Raised Quiverfull: The Bible

How often did you, your siblings, and your parents read the Bible? Were you guided by your parents or pastors in how to interpret the Bible, especially certain passages, or were you generally free to form your own ideas about what the Bible said?


Suffice it to say that I have read through the whole Bible about forty times.  We were required to read it daily after school. During the summer months, while on summer vacation, we had to read it every morning before breakfast.  Our interpretation of it came directly from Billy Boy G’s [Bill Gothard] reading of the text.  I got to the point where I could not understand what the King James meant and referenced the red books of IBLP for all my answers.  Of course, my pastor would help with the ultra-conservative interpretations as well.


We kids had to read the Bible by ourselves daily as part of our homeschooling curriculum.  It counted as our Bible class for school.  Ironically, despite our extremely conservative lifestyle, my dad never discussed religion with us.  My mom rarely did, and when she did, it was a very simplistic Sunday school-type conversation.   However, the many Christian books in our house, plus the sermons at church, provided guidance to us in our understanding of the Bible.  I also learned a lot by listening in to my mom’s conversations with other homeschooling moms.

Libby Anne:

We all read the Bible daily. It was sort of a requirement. Mom and dad read the Bible early in the morning, and we children were expected to do the same – if we hadn’t read the Bible and spent time in prayer, we were sent away from the breakfast table until we had. And, mom always read the Bible aloud to all of us after breakfast. I don’t really remember dad reading the Bible aloud to us, but I think that’s just because mom was the primary homeschool parent and was home with us all day. Mom would discuss the Bible passages with us and help guide our understandings, but I think we simply automatically viewed the Bible through the lens we were given by them every day, and that we heard in the sermons at church, and in Bible club. It wasn’t so much about being forced to see the Bible one way as about coming at it with a perspective already formed and views already set.
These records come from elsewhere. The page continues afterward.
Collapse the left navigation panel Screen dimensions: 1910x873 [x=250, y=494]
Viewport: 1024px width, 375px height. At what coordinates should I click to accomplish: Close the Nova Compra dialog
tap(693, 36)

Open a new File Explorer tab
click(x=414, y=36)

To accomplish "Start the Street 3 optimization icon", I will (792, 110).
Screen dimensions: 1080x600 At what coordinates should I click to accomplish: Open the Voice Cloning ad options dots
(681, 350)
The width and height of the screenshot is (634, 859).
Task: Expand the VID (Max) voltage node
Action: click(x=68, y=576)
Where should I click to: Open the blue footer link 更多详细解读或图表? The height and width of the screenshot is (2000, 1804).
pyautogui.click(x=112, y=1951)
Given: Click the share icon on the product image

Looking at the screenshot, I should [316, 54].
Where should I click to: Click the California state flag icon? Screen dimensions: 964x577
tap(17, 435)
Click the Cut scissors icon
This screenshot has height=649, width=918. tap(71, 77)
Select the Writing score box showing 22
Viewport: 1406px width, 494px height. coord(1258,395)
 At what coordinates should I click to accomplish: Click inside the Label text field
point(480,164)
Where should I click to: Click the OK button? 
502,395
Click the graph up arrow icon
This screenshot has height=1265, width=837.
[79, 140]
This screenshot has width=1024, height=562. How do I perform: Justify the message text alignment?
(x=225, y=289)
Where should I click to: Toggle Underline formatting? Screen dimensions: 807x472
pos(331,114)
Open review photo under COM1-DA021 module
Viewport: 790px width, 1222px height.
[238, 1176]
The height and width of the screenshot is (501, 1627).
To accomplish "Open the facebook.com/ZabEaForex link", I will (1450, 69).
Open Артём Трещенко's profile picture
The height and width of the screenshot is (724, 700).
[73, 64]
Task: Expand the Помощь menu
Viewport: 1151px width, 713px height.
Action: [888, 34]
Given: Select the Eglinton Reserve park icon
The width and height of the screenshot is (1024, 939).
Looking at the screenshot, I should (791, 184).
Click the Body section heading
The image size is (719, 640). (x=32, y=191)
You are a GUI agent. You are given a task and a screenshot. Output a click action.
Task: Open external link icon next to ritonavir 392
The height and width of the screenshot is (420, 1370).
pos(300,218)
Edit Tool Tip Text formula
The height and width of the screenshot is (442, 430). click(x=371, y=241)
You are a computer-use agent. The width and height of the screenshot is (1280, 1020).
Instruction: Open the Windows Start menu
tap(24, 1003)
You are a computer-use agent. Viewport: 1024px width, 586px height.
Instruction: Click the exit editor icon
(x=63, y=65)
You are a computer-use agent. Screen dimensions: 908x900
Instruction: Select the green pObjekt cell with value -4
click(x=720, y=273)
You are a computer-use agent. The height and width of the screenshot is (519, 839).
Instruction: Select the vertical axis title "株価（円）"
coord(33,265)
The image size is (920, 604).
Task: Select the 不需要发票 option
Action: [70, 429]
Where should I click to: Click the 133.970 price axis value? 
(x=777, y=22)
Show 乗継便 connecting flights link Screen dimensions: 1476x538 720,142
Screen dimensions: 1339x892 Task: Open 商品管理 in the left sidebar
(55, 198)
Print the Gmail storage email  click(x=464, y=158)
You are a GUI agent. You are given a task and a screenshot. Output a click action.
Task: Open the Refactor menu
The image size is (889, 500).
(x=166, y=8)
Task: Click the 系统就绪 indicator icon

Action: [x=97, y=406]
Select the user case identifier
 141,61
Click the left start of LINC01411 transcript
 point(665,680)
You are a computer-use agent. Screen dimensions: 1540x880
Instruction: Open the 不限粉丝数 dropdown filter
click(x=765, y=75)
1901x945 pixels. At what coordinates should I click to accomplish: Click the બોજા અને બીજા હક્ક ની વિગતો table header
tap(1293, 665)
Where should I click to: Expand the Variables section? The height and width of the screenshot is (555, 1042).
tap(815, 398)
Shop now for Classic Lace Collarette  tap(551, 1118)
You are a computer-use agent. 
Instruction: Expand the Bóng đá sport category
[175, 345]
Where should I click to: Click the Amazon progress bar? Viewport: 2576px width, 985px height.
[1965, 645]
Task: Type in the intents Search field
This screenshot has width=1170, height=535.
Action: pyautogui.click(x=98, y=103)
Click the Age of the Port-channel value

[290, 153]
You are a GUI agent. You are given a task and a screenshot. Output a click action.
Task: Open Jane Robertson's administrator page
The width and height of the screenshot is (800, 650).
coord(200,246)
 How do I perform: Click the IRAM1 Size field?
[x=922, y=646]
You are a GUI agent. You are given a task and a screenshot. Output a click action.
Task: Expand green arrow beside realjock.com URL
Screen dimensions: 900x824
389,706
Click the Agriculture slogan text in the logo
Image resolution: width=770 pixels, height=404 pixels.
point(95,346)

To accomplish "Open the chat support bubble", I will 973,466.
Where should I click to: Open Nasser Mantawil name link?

My mother got up early in the morning to do 10 or 20 minutes of reading by herself. My Dad took a few minutes a day for private study as well. Us kids, we were encouraged to take off a few minutes each day for private prayer time. Reading, studying, interpreting certain chapters was also part of our daily home schooling. My Dad tried to do daily bible hours with the entire family, but of course, in a family this large, it hardly ever came down to this. Some days he had too much work to do to collect everybody in the living room. Other days, one was sick, another one wasn’t done with home school and so on. We managed to sit together as a family and do bible studying an average twice to three times a week. Then my Dad would pick out passages that somehow suited our situation and problems we were facing during that time and tried to work out a message from there.

My parents, especially my Dad, believed that his beliefs must be our beliefs. He told us what to make of every single passage. At first, when I was younger, he sometimes praised pastors for their sermons. In my teen years, those weren’t good enough anymore. He told us pastors are corrupt and he had found the right way. All we believed was his, and we weren’t allowed to question it. That was considered rebellious and usually had consequences.


We were supposed to read the Bible every day. Dad had his devotions over his coffee in the dark of the early morning. Mom read the Bible out loud to the babies and toddlers who would come and climb in bed with her in the morning when they first woke up. She would lead “Bible Time” with the older kids later in the morning, after breakfast and chores were done. We were told to not read anything if we hadn’t read the Bible first.

We didn’t really rely on pastors for interpretation, at least not until we were in SGM. Most of our interpretation of the Bible came from concordance searches and dad’s little studies that he’d do every so often. Various books helped out as well, but I don’t remember clearly which ones influenced them most.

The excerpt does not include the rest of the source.